The shots of Central Park get more and more disquieting as the film progresses. The crowd's faces become less and less distinct, only to finally become indistinguishable from their surroundings. Strange, dark sculptures, which bare a resemblance to the rock outcroppings in Antarctica, are strewn about in the park. There is a lake nearby.   Huyghe continues to darken his shots.   

At one point I thought I was looking at a penguin, only upon closer inspection to learn that it was a bass clarinet. Another time I was watching a number of basses, until Huyghe gradually shifted them into a nondescript whole, which then turned into rocks and penguins.   

What does it mean to "shoot" film? to "take" a picture? to "aim" a camera? It is telling that the verbs we use to discuss film are all appropriative and / or violent. To what extent did having lights and cameras and bulky looking people on its island cause trauma for the penguin? could it even have been fatal? 

Watching this film put me in mind of a show I saw on the History channel last week. It explored how the earth would change if human beings were to suddenly become extinguish and all else was to remain the same. It showed the decay and destruction that would occur in the first 40 years, 100 years, 500, and a thousand. At some point, even Manhattan would revert to the way it looked when Native Americans lived there.    

Antarctica, as metaphor for wilderness, would come to Manhattan.

This film seems to show, in a more trenchant and emotionally devastating way, that humanity's stamp is both profound and quite light. We have redefined almost the entire earth according to our lights.   But no definition is definitive, if you will allow the pun.   

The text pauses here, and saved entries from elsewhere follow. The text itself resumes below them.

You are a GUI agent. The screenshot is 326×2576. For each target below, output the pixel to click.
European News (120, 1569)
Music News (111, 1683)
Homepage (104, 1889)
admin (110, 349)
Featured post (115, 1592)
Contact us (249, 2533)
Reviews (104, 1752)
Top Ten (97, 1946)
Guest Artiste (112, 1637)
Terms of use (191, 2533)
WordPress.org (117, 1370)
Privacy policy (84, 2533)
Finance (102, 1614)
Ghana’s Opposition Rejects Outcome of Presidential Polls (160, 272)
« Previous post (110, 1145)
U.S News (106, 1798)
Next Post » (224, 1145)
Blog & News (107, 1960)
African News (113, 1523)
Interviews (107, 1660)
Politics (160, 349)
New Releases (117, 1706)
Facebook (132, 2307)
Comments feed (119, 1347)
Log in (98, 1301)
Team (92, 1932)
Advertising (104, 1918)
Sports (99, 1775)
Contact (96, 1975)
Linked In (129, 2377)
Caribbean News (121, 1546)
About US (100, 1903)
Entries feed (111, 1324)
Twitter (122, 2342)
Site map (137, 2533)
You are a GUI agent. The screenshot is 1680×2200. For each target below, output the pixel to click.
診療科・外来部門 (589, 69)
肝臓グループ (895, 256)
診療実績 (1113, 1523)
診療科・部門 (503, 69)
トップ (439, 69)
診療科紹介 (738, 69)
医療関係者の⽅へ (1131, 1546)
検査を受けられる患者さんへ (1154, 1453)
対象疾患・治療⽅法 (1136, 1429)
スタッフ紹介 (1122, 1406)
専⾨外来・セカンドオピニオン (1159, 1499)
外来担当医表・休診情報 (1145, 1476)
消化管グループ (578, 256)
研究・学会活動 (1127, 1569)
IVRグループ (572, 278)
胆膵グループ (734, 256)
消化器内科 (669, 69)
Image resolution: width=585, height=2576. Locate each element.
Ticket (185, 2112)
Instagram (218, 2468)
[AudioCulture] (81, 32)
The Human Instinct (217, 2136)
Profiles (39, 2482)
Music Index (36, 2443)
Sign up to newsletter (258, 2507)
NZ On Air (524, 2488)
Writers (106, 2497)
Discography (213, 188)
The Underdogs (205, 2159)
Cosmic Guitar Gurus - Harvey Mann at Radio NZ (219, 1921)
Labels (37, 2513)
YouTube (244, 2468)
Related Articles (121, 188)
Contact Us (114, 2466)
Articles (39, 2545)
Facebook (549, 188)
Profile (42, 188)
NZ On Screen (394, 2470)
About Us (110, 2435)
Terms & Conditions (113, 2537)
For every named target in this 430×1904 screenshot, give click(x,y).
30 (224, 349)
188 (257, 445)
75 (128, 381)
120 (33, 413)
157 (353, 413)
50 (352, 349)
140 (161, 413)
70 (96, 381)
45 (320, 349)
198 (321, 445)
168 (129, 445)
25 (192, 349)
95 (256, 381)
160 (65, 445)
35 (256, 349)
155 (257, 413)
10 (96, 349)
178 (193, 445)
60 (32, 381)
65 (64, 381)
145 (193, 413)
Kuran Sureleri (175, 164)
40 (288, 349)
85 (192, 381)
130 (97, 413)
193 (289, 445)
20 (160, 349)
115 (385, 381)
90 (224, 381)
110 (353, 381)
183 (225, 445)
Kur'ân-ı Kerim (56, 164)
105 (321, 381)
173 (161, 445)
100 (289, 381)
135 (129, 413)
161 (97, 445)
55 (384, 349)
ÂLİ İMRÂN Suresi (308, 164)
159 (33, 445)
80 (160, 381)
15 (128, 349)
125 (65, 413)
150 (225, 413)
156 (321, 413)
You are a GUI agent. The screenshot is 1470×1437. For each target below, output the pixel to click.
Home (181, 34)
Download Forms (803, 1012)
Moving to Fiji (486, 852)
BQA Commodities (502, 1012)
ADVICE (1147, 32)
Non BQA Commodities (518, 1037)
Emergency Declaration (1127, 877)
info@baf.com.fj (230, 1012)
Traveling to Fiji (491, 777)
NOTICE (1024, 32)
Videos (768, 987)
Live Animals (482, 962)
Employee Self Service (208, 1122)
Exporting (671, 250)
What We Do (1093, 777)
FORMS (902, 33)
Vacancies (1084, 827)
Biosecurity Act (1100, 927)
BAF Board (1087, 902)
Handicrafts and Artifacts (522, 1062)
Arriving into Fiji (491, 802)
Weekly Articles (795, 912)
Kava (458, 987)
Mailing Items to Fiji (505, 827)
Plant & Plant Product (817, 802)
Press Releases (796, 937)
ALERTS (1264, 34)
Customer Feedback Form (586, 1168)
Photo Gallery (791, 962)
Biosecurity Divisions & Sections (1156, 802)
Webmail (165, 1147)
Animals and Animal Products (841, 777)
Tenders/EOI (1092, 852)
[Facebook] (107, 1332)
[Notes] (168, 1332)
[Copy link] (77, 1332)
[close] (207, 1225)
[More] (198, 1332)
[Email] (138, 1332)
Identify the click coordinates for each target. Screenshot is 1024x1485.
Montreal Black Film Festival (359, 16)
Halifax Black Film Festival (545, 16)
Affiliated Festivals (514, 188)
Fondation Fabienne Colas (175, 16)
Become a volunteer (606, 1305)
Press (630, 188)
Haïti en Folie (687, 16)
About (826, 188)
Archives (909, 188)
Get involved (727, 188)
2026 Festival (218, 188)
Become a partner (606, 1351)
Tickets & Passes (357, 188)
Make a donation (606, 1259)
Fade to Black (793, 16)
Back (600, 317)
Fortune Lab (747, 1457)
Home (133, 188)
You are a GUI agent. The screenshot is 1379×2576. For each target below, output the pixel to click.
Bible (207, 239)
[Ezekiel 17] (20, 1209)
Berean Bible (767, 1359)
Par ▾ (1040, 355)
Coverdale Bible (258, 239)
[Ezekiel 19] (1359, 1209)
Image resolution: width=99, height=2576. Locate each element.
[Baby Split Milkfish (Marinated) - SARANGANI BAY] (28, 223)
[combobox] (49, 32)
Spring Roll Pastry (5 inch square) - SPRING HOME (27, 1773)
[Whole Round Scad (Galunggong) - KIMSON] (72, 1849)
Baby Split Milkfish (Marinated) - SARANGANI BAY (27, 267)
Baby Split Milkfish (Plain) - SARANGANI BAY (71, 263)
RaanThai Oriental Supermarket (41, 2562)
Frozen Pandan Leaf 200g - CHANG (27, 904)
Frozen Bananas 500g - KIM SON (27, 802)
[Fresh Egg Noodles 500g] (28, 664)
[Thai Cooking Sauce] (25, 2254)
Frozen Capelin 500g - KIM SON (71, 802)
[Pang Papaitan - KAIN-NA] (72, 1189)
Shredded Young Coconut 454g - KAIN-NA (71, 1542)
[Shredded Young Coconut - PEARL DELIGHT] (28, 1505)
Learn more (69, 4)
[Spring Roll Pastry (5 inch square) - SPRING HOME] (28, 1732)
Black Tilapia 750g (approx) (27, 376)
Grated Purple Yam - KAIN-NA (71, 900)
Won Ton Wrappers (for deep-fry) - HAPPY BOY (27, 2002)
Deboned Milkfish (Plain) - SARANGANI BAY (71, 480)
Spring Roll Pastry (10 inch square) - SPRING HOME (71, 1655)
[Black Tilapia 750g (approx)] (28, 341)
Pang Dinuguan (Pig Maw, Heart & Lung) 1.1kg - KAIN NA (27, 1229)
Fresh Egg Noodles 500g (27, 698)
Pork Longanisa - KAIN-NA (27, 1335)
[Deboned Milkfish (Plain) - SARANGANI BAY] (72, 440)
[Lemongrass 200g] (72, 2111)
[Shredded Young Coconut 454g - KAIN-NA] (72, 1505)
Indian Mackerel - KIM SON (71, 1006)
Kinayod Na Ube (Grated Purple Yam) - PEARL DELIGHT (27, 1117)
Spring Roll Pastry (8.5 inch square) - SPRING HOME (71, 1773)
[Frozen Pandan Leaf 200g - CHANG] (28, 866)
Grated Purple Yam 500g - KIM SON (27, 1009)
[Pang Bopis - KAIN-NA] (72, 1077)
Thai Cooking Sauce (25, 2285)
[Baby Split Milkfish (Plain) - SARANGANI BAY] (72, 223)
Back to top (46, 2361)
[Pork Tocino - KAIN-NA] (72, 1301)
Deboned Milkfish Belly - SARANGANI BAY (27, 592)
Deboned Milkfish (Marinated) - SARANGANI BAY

The film ends by placing a grid of various geometric shapes on top of a shot of the skyline: we see immediately that geometry and rock outcroppings are not only similar, but perhaps related. Humans may have derived geometry from the shapes of nature, only to later impose them on nature.    Such imposition is, of course, profound. But it is not forever changed. 

As the film drew toward a close, the shots became darker and more and more undifferentiated. 

And this brings us to the Tetsumi Kudo exhibit: Garden of Metamorphosis. One of the leading post-war Japanese artists, Kudo, who died in 1990, worked in an incredible number of media: string, computers, cages, paint on cloth, manikins (perhaps), manufactured skulls, and phallus after phallus after phallus, together with, later in his career, flowers (perhaps the feminine counterpoint to the phalli?) However, he seemed also fascinated about the border between human beings and the rest of life, between death and creativity, between liberation and being caged.     

For me, some of his most effective works were a series of birdcages that he worked with in the 1960's and 70's. He usually painted them a bright color — yellow or blue, for instance — and inside often placed either blobs that seemed to represent birds, or sculpted human hands that were knitting.They occasioned in me a fascinating meditation on the tension between creativity and captivity. To create, as Samuel Delaney reminded us during a question and answer period, is to be within the bubble of your own creation, thereby being unable to evaluate it or to believe anyone else's evaluation.   And not only are creators within the very terms of their creation, but they also need to be working within some sort of tradition or traditions in order to make any sort of sense. In that sense, we are caged. Like Rilke's tiger, we cannot see beyond the bars of the trajectories of the traditions we are within. To do so would be to render oneself incomprehensible.   

Is this what happened to Herman Melville, when he was thought to have gone crazy because of the types of novels he was writing (including Moby Dick)? Perhaps Melville had to wait for another cage to recontextualize his work. It happened about 40 years after his death. Could it have just as easily been 200 years?   

I can't answer that question. I am in a cage.   

It is important, however, to note that these cages are both sites of imprisonment and sites of liberatory creativity. The birds in these sculptures often seem quite chippy. The hands are making something of colorful yarn.  

There is much more to see in this exhibit, but the cages fascinated me the most: Not one had an open door.